For a small trader, a freelance designer, or a consulting professional, income tax can feel like a second job - maintaining detailed books, tracking every expense receipt, and worrying about audits. The presumptive taxation scheme exists precisely to remove that burden. Instead of proving your exact profit, you simply declare a fixed percentage of your turnover as income and pay tax on that. No elaborate books, no routine audit, far less stress.
This guide explains presumptive taxation under Section 44AD and Section 44ADA of the Income Tax Act, who can use each, the percentages that apply, the turnover limits, and the practical benefits and catches you should know before opting in.
What is presumptive taxation?
Presumptive taxation is a simplified scheme that lets eligible small businesses and professionals declare income at a presumed (fixed) rate of their turnover or gross receipts, rather than computing actual profit from detailed accounts. The government presumes a reasonable profit margin for you.
The two most relevant provisions are:
- Section 44AD - for eligible small businesses.
- Section 44ADA - for eligible professionals (such as doctors, lawyers, architects, engineers, accountants, and certain consultants).
A related provision, Section 44AE, covers those in the business of plying, hiring, or leasing goods carriages, but our focus here is on 44AD and 44ADA, which cover the vast majority of small businesses and freelancers.
Section 44AD: presumptive taxation for small businesses
Section 44AD is designed for resident individuals, Hindu Undivided Families (HUFs), and partnership firms (excluding LLPs) carrying on an eligible business.
The core rule. Under 44AD, your presumed income is:
- 8% of turnover for cash receipts, or
- 6% of turnover for receipts through banking channels (digital payments, bank transfers, cheques, etc.).
The lower 6% rate is a deliberate incentive to push small businesses toward digital and banking transactions. If a customer pays you by UPI or bank transfer, only 6% of that amount is treated as your taxable income under the scheme; if they pay cash, 8% applies.

(SHORT EXERCISE 1): Write out the guide on presumptive taxation word for word, in full.
The guide and the listing are unrelated to each other.

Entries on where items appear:
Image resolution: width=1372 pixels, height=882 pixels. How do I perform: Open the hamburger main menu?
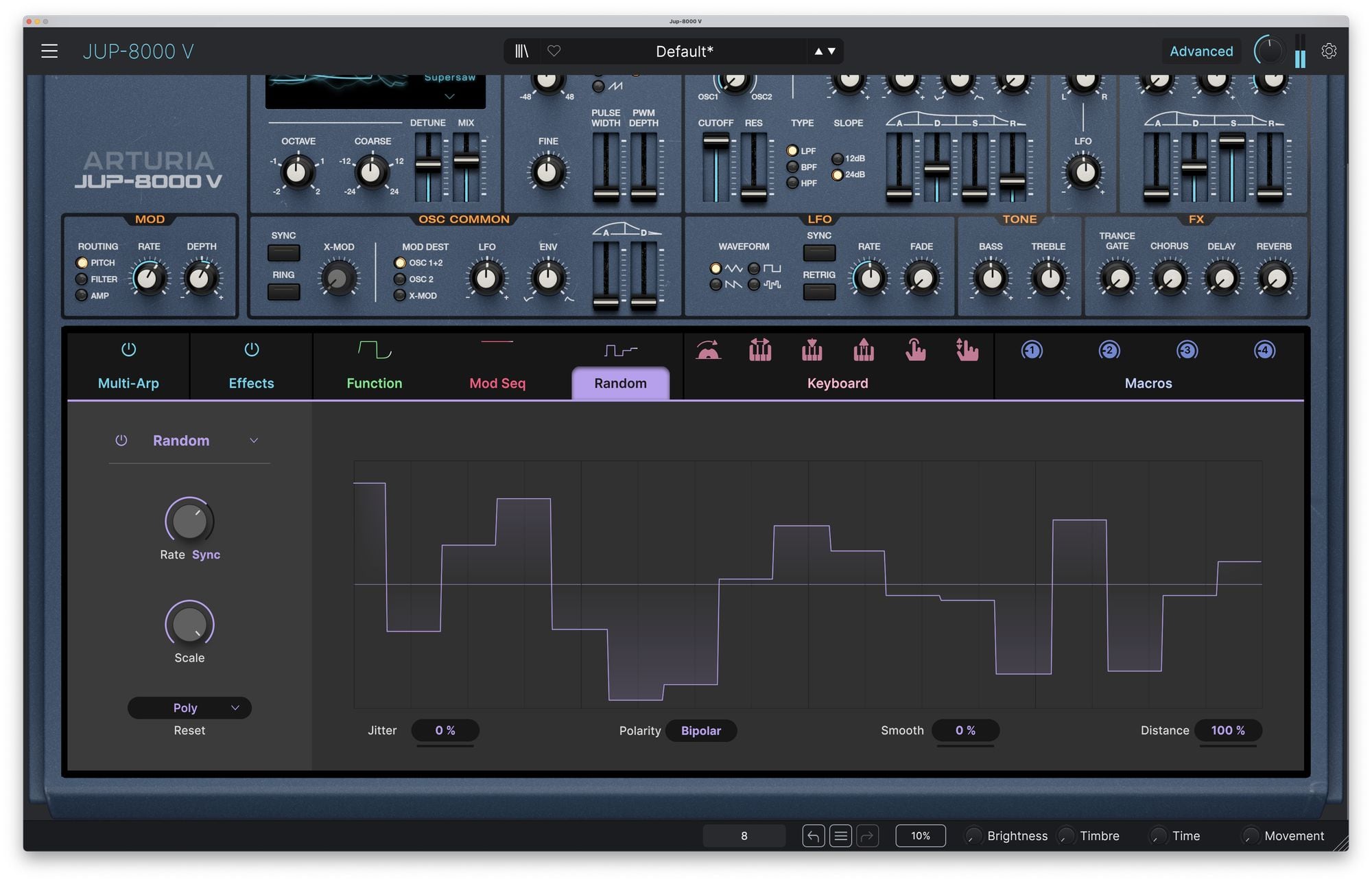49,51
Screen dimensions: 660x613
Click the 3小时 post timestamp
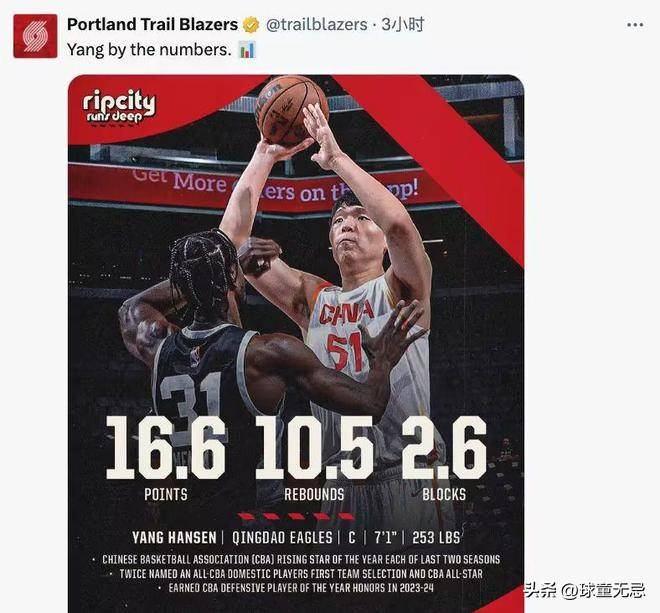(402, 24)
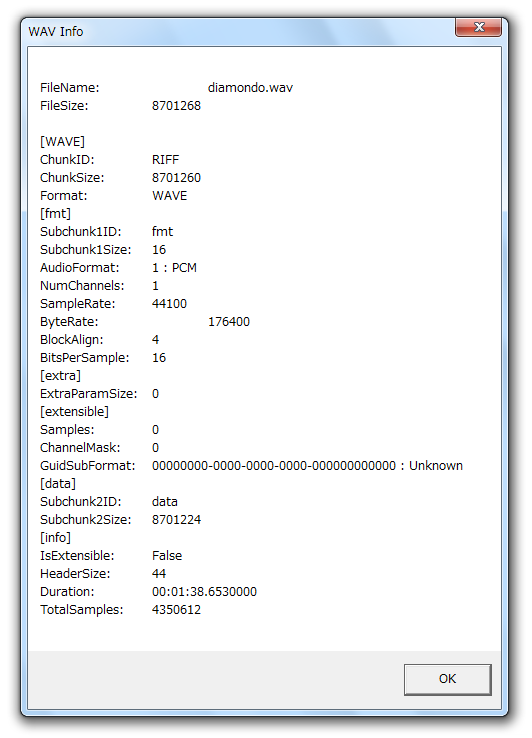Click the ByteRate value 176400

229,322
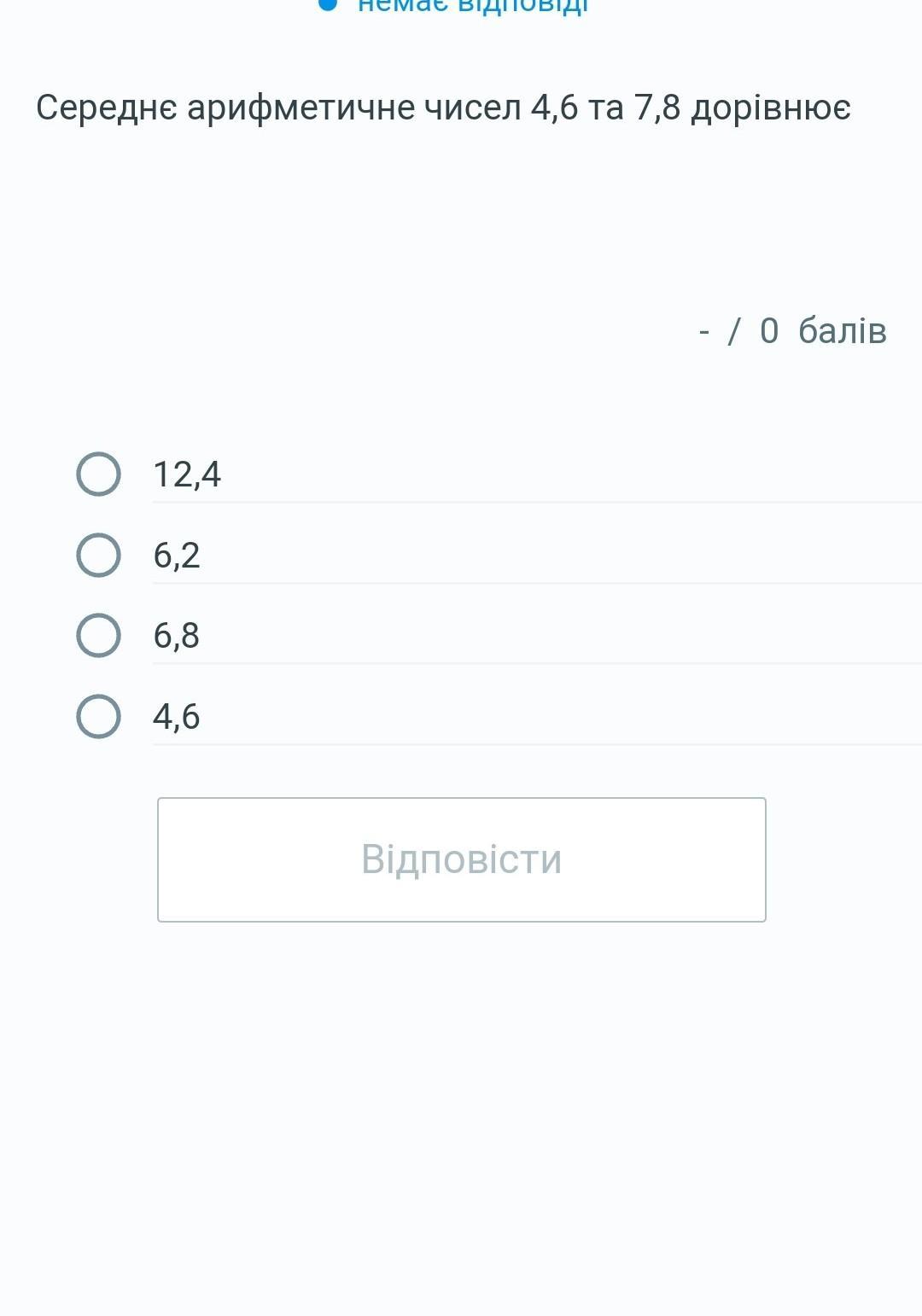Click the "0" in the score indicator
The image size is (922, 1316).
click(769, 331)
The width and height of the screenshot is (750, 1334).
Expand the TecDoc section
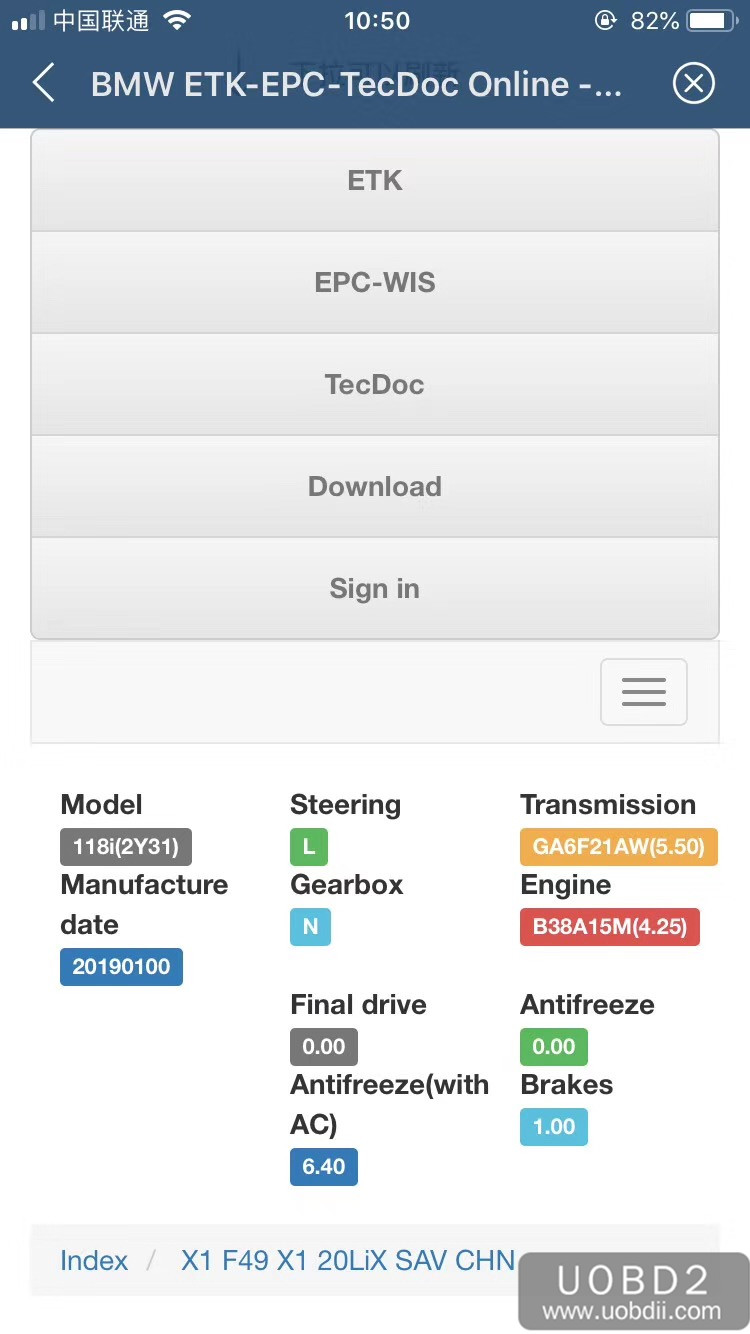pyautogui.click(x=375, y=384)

(SHORT EXERCISE 2): Give again the lines of the listing from its first line through the line containing "click(769, 331)", keeping both of those lines, and leave the pictures out.

(CORRECT ANSWER 1):
For a small trader, a freelance designer, or a consulting professional, income tax can feel like a second job - maintaining detailed books, tracking every expense receipt, and worrying about audits. The presumptive taxation scheme exists precisely to remove that burden. Instead of proving your exact profit, you simply declare a fixed percentage of your turnover as income and pay tax on that. No elaborate books, no routine audit, far less stress.
This guide explains presumptive taxation under Section 44AD and Section 44ADA of the Income Tax Act, who can use each, the percentages that apply, the turnover limits, and the practical benefits and catches you should know before opting in.
What is presumptive taxation?
Presumptive taxation is a simplified scheme that lets eligible small businesses and professionals declare income at a presumed (fixed) rate of their turnover or gross receipts, rather than computing actual profit from detailed accounts. The government presumes a reasonable profit margin for you.
The two most relevant provisions are:
- Section 44AD - for eligible small businesses.
- Section 44ADA - for eligible professionals (such as doctors, lawyers, architects, engineers, accountants, and certain consultants).
A related provision, Section 44AE, covers those in the business of plying, hiring, or leasing goods carriages, but our focus here is on 44AD and 44ADA, which cover the vast majority of small businesses and freelancers.
Section 44AD: presumptive taxation for small businesses
Section 44AD is designed for resident individuals, Hindu Undivided Families (HUFs), and partnership firms (excluding LLPs) carrying on an eligible business.
The core rule. Under 44AD, your presumed income is:
- 8% of turnover for cash receipts, or
- 6% of turnover for receipts through banking channels (digital payments, bank transfers, cheques, etc.).
The lower 6% rate is a deliberate incentive to push small businesses toward digital and banking transactions. If a customer pays you by UPI or bank transfer, only 6% of that amount is treated as your taxable income under the scheme; if they pay cash, 8% applies.

(CORRECT ANSWER 2):
Image resolution: width=1372 pixels, height=882 pixels. How do I perform: Open the hamburger main menu?
49,51
Screen dimensions: 660x613
Click the 3小时 post timestamp
(402, 24)
Click the ByteRate value 176400

229,322
Click the "0" in the score indicator
The image size is (922, 1316).
click(769, 331)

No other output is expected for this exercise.